This article is about individual characteristics of learnersThis article rise such aspects as beliefs about language learning, age, language aptitude and intelligence, affective states such as motivation, personality, sociocultural factors, because all these aspects have affect on personal knowledge of learners.

Individual characteristics of learners began to study in the late 19th century. Many scientific articles have been written on this theme, raising such peculiarities of learners as age, motivation, the study of human mental ability, personality, gender and many others. This topic is relevant today because the expanding of international contacts among the urgent tasks facing the modern school, the task of improving the quality of mastering a foreign language is paramount. To solve this problem it is important to a comprehensive study of age and individual differences of students on typical predisposition to methods for mastering of a foreign language.

Individual characteristics related to person knowledge. Wenden (1991) argues that person knowledge is «general knowledge and learners may know about the laws of human learning» (p 35). It can help us to consider the following points such as what aims students set for themselves, what they want to achieve and what they know about themselves in the learning process. Teacher should pay attention not only gifted children, but also interaction between learners, their anxiety, family situation, socio-cultural factors and motivation of learners in language learning. According to these factors, academic performance of students will increase if all of these factors will be considered in training and learning. Thus, let’s examine the role of these factors in learning process.

Learners’ beliefs play important role in education. Student’s belief has strong influence performance in class. It depends on students' motivation to learn the language and its own self-esteem a lot.

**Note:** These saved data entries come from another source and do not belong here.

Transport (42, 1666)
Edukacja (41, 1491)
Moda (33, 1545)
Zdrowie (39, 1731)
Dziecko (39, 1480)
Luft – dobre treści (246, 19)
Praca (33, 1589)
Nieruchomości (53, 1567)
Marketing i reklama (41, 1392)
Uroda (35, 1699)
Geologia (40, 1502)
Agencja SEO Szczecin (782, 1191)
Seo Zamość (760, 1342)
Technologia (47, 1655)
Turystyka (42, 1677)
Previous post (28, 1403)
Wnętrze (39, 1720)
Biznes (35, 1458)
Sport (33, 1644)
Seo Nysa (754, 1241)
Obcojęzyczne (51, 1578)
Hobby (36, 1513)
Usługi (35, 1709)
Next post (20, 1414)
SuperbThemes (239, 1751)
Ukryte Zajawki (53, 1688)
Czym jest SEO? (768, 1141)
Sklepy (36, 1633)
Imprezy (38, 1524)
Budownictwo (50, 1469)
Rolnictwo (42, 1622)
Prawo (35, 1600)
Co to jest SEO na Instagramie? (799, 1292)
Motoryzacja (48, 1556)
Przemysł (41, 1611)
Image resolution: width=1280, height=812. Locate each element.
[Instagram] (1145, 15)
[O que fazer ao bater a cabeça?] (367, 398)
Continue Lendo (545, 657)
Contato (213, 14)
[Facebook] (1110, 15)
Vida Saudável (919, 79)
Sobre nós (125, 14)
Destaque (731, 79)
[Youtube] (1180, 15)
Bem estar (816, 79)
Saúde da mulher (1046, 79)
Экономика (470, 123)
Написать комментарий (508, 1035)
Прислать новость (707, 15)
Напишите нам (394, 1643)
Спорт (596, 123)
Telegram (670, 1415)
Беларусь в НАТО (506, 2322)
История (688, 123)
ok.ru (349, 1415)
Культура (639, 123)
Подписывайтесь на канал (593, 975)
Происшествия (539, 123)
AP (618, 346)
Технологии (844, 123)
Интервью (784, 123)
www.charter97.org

Learners often occurs language barrier, because they are afraid to make mistakes in speech and looks silly. So, the teacher should pay a huge attention on this problem and develop positive self-esteem in students. It helps to make lessons more effective and useful for every language learners. Studies reveal that learners’ beliefs and perceptions, which they determine, also impact on learners’ behavior (Bandura & Schunk, 1981; Como, 1986; Cotterall, 1995; Mc Combs, 1984). If the student highly motivated to learn the language and he believes in himself, it will be easier to learn the language and move forward. Furthermore, he will seek to communicate with native speakers in order to promote their level.

According to learners’ beliefs, the teacher can develop a good and quality strategy to succeed in teaching students. However, must also be taken into account previous experience of students.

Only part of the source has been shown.